With that organization, I learned a lot about field science education. On that island there are only six species of trees. The only mammals that are native to the island are a few species of mice, a few species of bat, and the Guanaco, which is like a llama. There are no amphibians, no reptiles. A lot of birds and a lot of mosses and lichens. It’s a very different reality than many places, so the program focuses on “What do we have here? Let’s learn about the biodiversity here.”
I saw how important it was in kids’ lives, getting them excited about where they live and starting to get them to look at and care about and love these creatures that might get overlooked otherwise.
Can you tell us about your current position as Environmental Education Director at Sound View Camp?
It’s been a whirlwind of a year at Sound View, since we inaugurated our Outdoor Environmental Education (OEE) program in March of 2018. The camp has been around since the 1980s, but our OEE program is new. I started coming here when I was eleven. I was a camper, a leader in training, and then a summer camp counselor for three years. When I came on [as a staff member] in March, I had to basically start the [Environmental Education] program from scratch.
The exciting thing that’s happening right now is that we had enough schools sign up this spring for me to hire a live-in staff for the first time. I’m thrilled to pass on some of the leading of the classes to other people and be able to observe them, and actually step into a role as Environmental Education Director, rather than leading many of the classes.
We’ve connected with a local group that’s out of Gig Harbor called Harbor Wild Watch, who do biodiversity modeling at the harbor at low tide. I started volunteering with them, because I thought it would be a good opportunity to learn more, and they got us set up as a beach monitoring site. I had my birthday party at camp, and we did beach monitoring at night at the lowest tide in January, which was super fun! We’ll do it once in winter and once in summer, during the summer camp. I’m excited to get kids involved in that. That’s one thing where you can tell them, “We’re actually going to submit this, and this will go to a database where people are studying the health of Puget Sound through the data we’re collecting.”
What are your goals for the OEE program at Sound View?

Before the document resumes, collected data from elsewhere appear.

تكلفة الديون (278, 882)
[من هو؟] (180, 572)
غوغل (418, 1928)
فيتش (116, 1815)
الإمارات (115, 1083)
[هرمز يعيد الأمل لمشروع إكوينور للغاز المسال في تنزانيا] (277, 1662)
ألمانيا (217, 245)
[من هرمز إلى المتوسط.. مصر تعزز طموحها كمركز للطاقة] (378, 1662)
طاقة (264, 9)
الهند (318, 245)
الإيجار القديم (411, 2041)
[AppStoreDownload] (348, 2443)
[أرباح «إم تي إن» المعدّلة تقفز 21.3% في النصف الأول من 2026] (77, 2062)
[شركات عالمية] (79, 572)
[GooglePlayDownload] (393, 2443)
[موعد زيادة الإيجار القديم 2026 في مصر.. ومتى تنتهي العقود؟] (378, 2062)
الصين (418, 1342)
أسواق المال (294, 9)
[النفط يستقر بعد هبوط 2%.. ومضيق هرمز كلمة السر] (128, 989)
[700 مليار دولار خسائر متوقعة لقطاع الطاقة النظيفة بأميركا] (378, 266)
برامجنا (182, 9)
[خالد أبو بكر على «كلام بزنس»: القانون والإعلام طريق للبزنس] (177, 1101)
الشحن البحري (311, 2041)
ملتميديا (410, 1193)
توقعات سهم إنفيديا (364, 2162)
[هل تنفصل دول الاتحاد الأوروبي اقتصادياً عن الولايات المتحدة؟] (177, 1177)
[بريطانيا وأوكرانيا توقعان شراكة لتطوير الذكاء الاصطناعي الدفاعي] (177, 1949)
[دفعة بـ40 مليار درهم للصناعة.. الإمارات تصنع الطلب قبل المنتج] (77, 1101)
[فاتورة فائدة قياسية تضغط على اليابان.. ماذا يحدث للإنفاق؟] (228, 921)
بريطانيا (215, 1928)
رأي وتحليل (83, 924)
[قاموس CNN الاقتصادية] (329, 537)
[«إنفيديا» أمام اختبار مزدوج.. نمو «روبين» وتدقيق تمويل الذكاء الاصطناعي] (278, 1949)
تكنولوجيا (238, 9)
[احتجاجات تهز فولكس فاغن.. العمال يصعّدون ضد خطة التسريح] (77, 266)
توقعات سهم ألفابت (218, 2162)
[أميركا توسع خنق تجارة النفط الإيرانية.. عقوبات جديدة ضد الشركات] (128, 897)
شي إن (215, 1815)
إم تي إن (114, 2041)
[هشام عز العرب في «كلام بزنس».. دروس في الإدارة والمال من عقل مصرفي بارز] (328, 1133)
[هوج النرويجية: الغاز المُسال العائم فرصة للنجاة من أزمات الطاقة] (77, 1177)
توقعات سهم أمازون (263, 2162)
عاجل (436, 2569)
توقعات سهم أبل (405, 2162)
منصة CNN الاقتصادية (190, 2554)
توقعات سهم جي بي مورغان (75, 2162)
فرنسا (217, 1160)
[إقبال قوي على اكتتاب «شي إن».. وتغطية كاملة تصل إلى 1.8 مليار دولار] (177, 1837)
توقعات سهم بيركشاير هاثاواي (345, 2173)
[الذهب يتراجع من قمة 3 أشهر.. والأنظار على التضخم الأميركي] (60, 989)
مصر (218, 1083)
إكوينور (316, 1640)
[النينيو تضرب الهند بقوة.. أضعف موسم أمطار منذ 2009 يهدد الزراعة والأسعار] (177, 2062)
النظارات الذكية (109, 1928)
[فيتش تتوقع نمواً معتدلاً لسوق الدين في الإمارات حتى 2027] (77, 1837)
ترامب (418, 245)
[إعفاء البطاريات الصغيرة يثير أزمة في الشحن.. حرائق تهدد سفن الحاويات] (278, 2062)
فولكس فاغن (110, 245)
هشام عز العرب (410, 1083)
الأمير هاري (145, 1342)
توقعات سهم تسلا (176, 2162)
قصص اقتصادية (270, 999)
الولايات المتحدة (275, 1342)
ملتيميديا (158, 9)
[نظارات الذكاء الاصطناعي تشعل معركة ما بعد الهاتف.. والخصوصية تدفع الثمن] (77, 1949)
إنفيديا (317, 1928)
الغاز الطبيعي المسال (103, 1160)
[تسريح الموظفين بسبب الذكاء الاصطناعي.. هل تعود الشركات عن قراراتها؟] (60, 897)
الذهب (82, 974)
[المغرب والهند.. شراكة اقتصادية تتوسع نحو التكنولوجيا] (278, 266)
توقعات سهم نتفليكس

My goal right now is to get the learning deeper, to get kids to ask questions, notice things, make observations, use evidence to make explanations.
I want to be able to visit schools before they come to camp to weave the experience into the classroom more, like IslandWood does. That’s one of my goals – to have [Sound View] be a tool that teachers can use to further their curriculum goals, and not just as a field trip.
I don’t remember all the content that I learned [at IslandWood], but it’s not really about content. It’s about getting kids excited about being in nature, and seeing new things so that they can go home and notice those things there as well, whether they grew up in the city or the country. One of my big goals for Sound View [is] having more nature-based activities that get kids asking questions and observing. [At Sound View] kids are in nature all the time, but we need to also give them the tools to look at nature in a different way.
This interview has been condensed and edited for clarity.